2003年12月16日(火) 野本和浩さんも逝ってしまいました

訃報が続く年の瀬です。
大原さんの訃報を聞いたのが12/13(土)でした。15日、シカラムータのライブのために今池TOKUZOに行くと、今度はサックスの野本和浩さんの訃報を聞きました。
野本さんは何度でライブで見たことがあります。その殆どはヒカシューで、でした。20代の頃、ヒカシューが大好きで、名古屋でライブがあれば出来る限り行きました。野本さんはそこのサックスだったったのです。野本さんを見たのはそのヒカシューのライブのみでしたが、参加してた「ベツニナンモクレズマー」も大好きなバンドの一つで、うちでよく聴いていました。
そんな感じで、ヒカシューが好き、ベツニナンモクレズマーが好きで、では野本さんが特別好きだったかというとそうでもなく、ただお名前だけをこうして存じ上げているというぐらいなのです。
それでも、やはりこうした訃報を聞くと、一つの生が終わったことについていろいろと思ってしまう一日となりました。

野本和浩さんのHPを、こうなってしまって初めて知り、そこを読んでみました。野本さんは癌でなくなったそうなのですが、なんとその2日ほど前までWEB日記を付けていたのです。癌と知ったのはもう随分前だそうで、入退院を繰り返して、音楽に付いて考え、自ら「ひまじん」と称してテレビを見、デモに参加し、そんな日々を送っていたようです。体の痛みや鬱とも付き合っていきながら。
日記の中で一つ、非常に心に残った言葉がありました。
痛み止めを飲んでも痛みが消えないと病院に行った時、かなりの量のモルヒネを処方してもらったそうです。袋にも「麻薬処方箋」と書かれていたとか。ちょっと驚いていると、「痛みを我慢するなんて馬鹿馬鹿しいからね」とお医者さんが言ったそうです。
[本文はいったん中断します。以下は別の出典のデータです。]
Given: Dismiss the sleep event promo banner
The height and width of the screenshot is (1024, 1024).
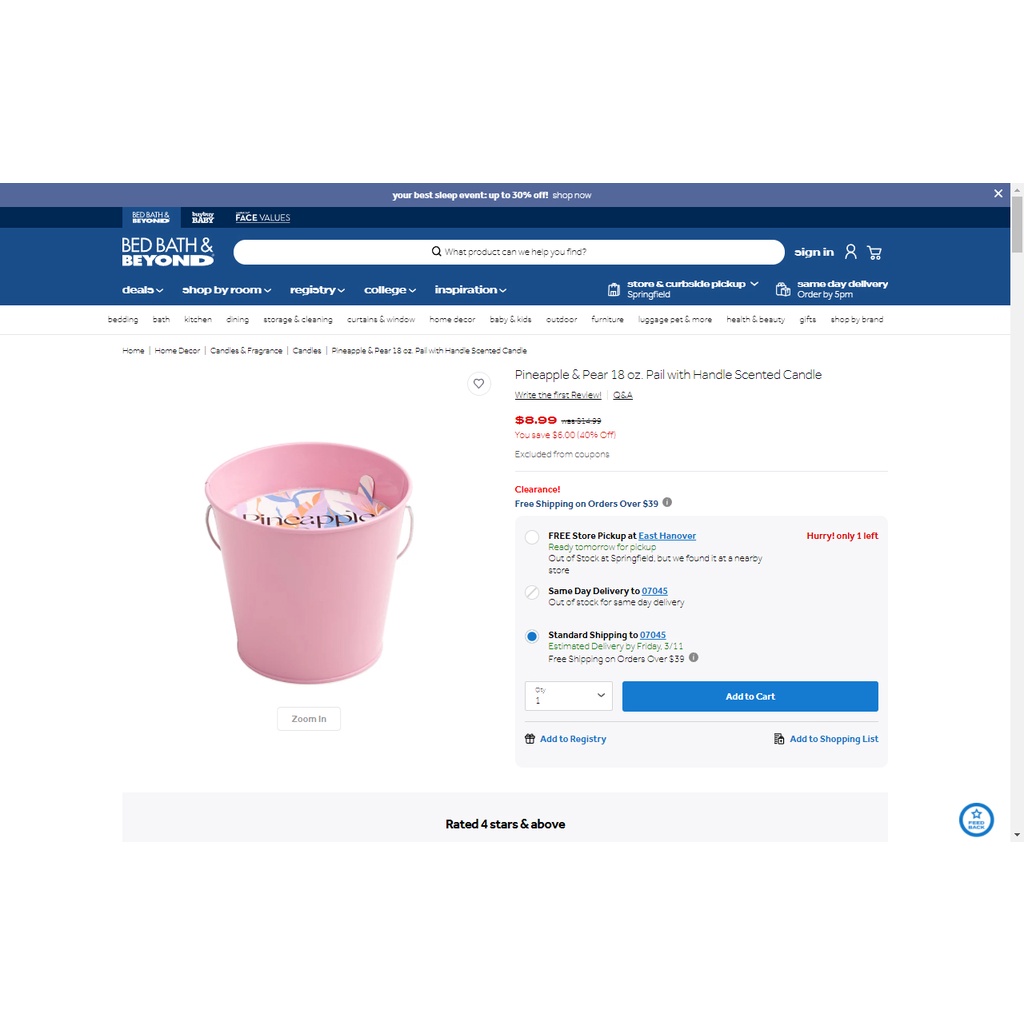Looking at the screenshot, I should pyautogui.click(x=997, y=194).
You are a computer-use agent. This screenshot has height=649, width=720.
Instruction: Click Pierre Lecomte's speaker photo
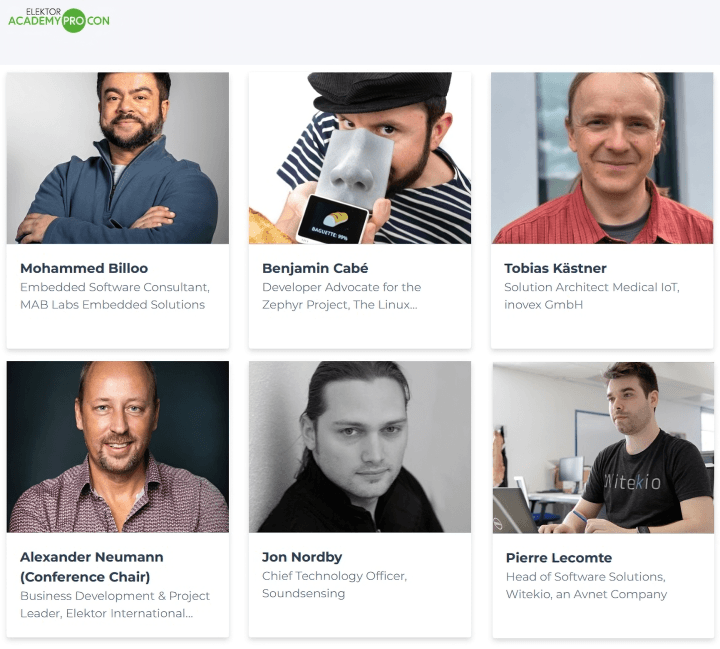tap(602, 447)
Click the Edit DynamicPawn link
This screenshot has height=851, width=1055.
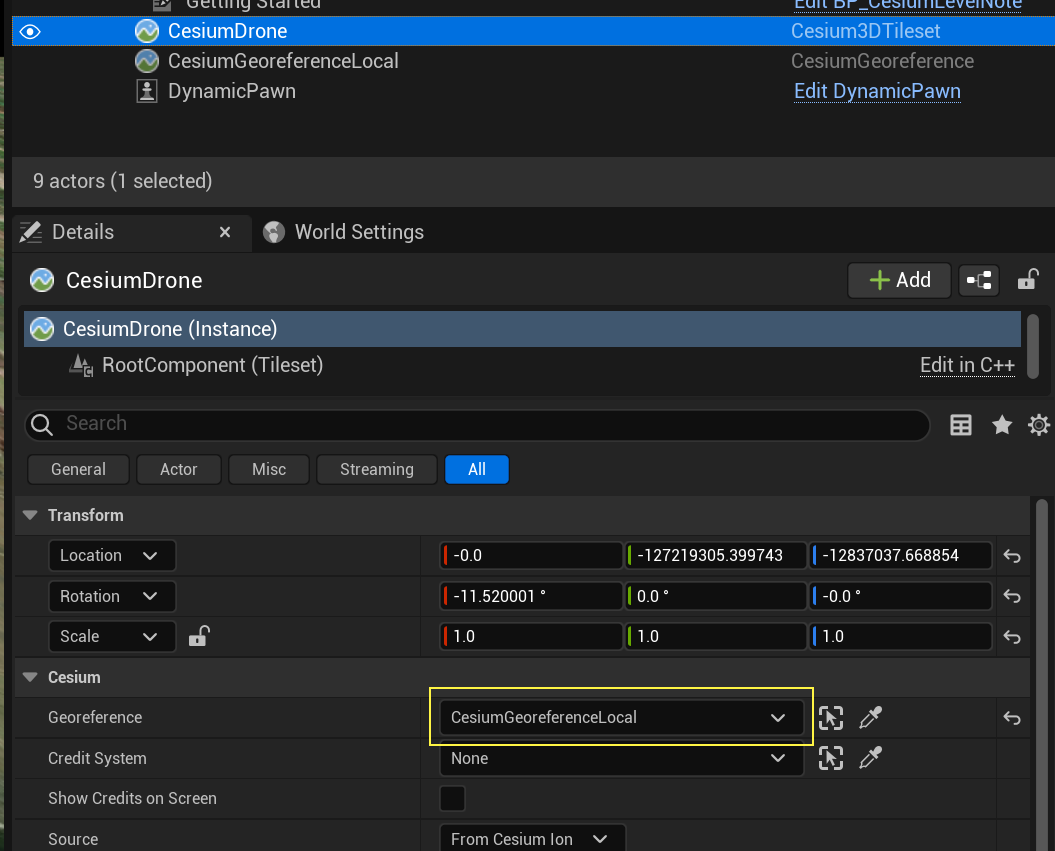point(877,91)
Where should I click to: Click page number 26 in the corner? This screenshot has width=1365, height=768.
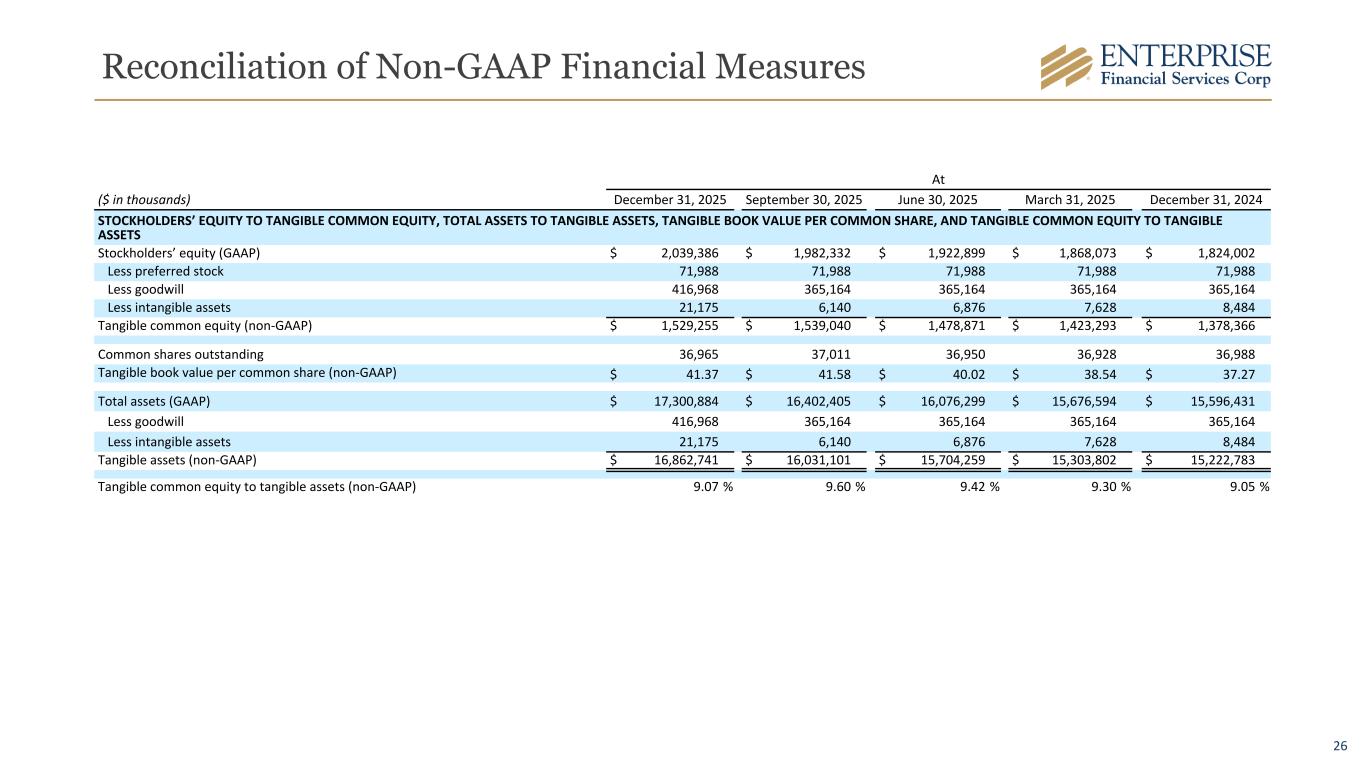point(1341,744)
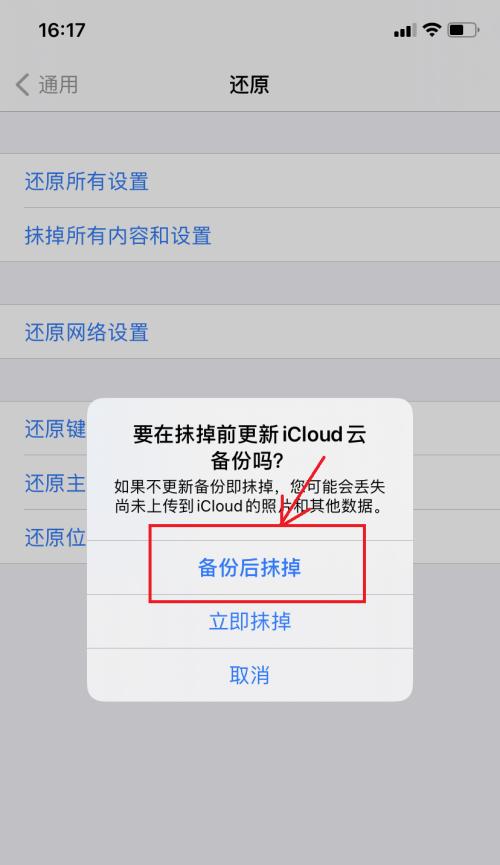
Task: Tap the battery level icon
Action: 463,30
どうしても、どんな時でもどこかに「我慢しないといけない」という考えは存在します。いえ、私自身は我慢しない主義ではあるのですが、しかし「闘病」という言葉には「痛みに耐え、それと闘う」というニュアンスを感じるのです。
勿論、「我慢」が全く不必要だとは思ってはいません。でも、人間ぎりぎりのところで、命の長さは限られていて、そんな所で痛いことに苦しんでいるだけの生き方のどこが楽しかろうか。なんだかこの「痛みを我慢しているなんて馬鹿馬鹿しいからね」という言葉は、とても強くて、希望を感じるのです。きっと野本さんは、出来る限りの所までいつものように生きよう、としていたのではないでしょうか。勝手にそんなことを想像しています。
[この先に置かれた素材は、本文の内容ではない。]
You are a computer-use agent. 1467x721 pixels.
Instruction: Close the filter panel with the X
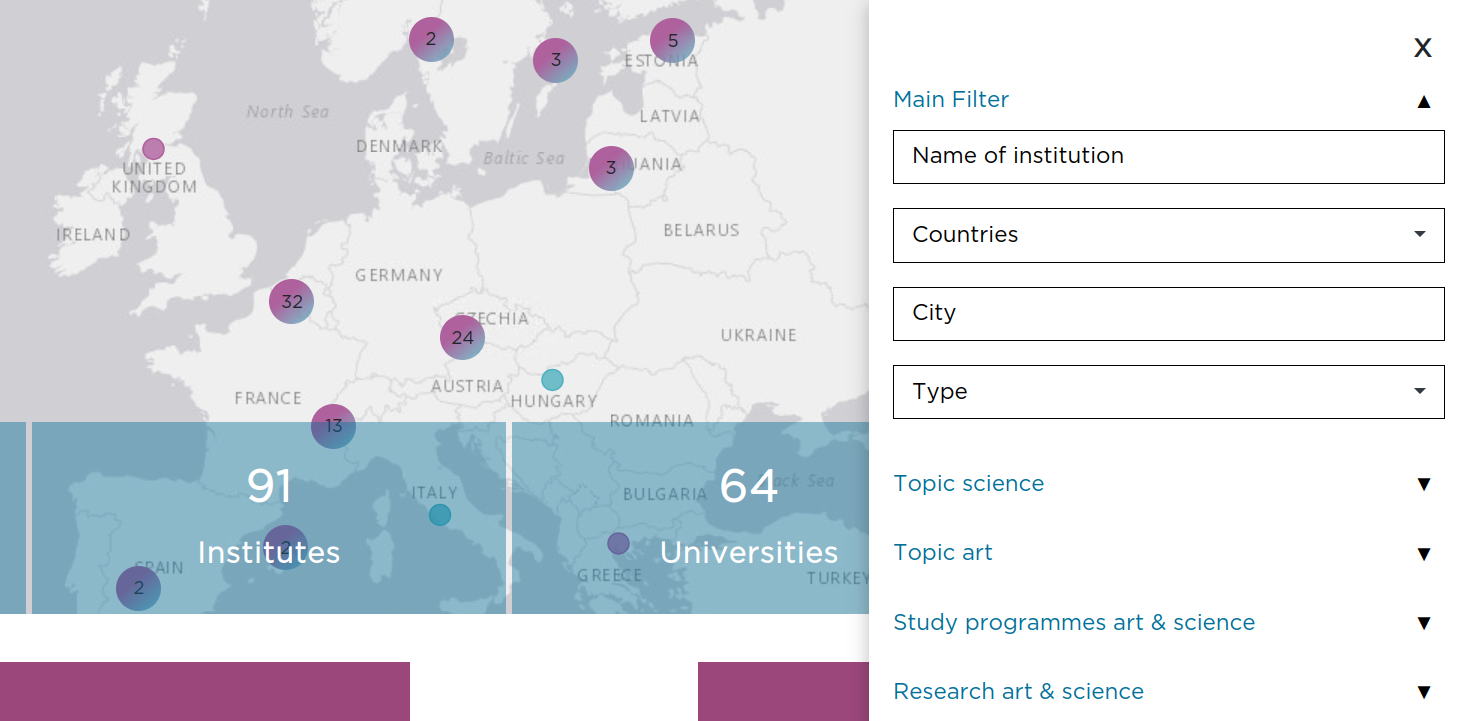point(1423,47)
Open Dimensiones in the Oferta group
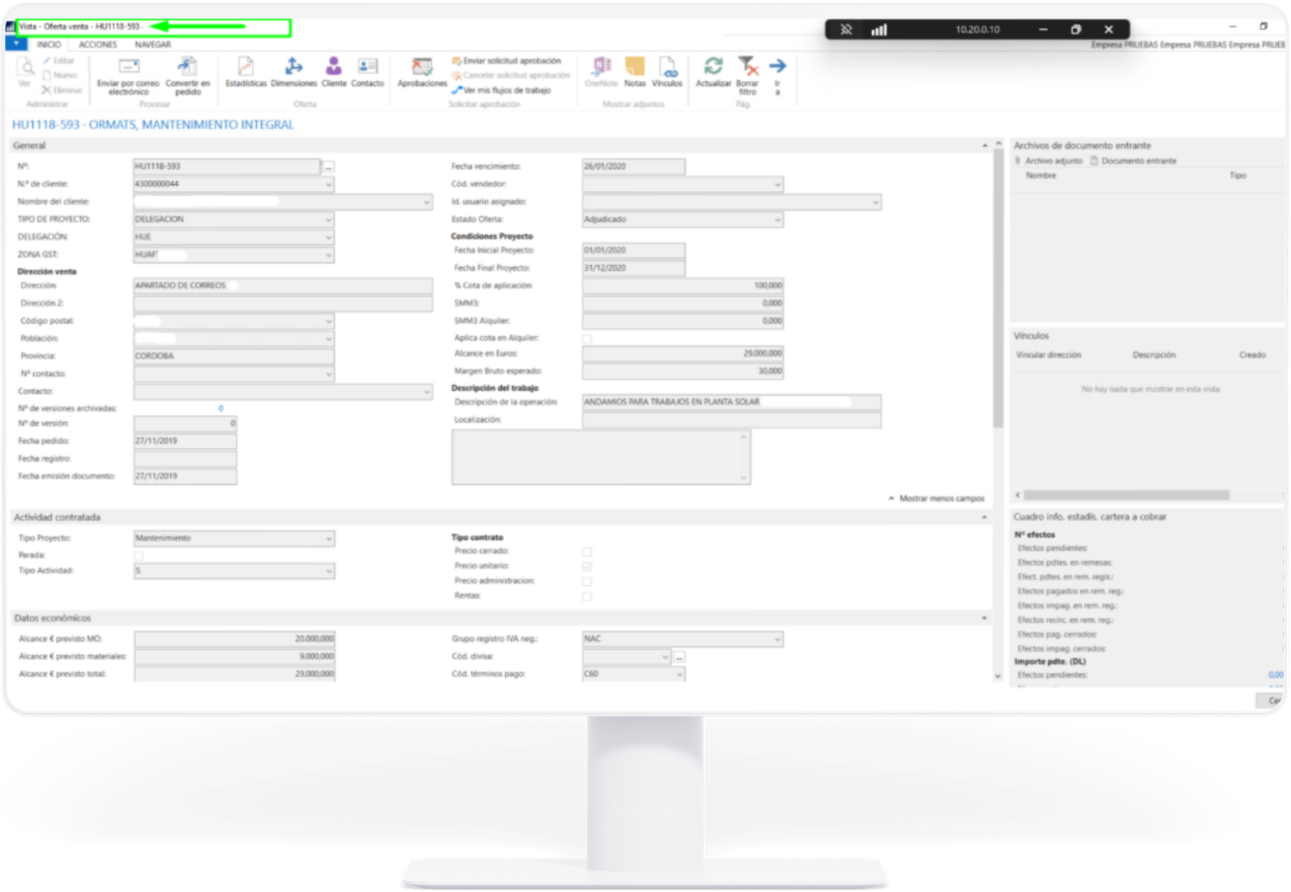The width and height of the screenshot is (1291, 892). [293, 68]
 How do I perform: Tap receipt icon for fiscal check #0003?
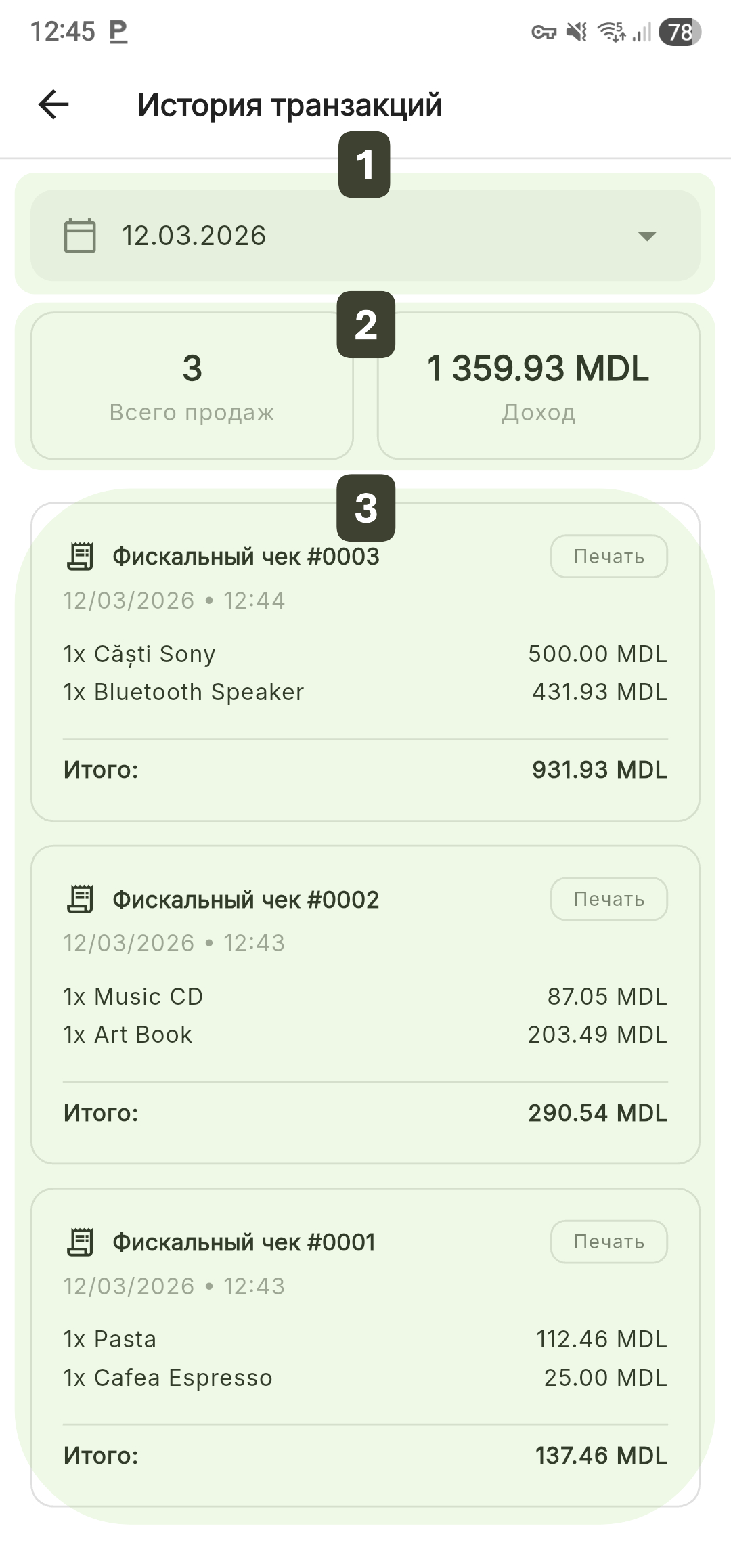(80, 557)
野本さんのHPの掲示板では、もう現実にそれを見ている野本さんはこの世にいらっしゃらないけど、大勢の友人の方々が野本さんに言葉をかけています。「あの世」を信じるのは、残された人間にとってとても大切なことのように思います。私はまだ「あの世」というものを強く信じることが出来ませんが、でも野本さんの最期、そして最後に脳裏に浮かび上がった風景が、穏やかで楽しいものであってくれたら、と思います。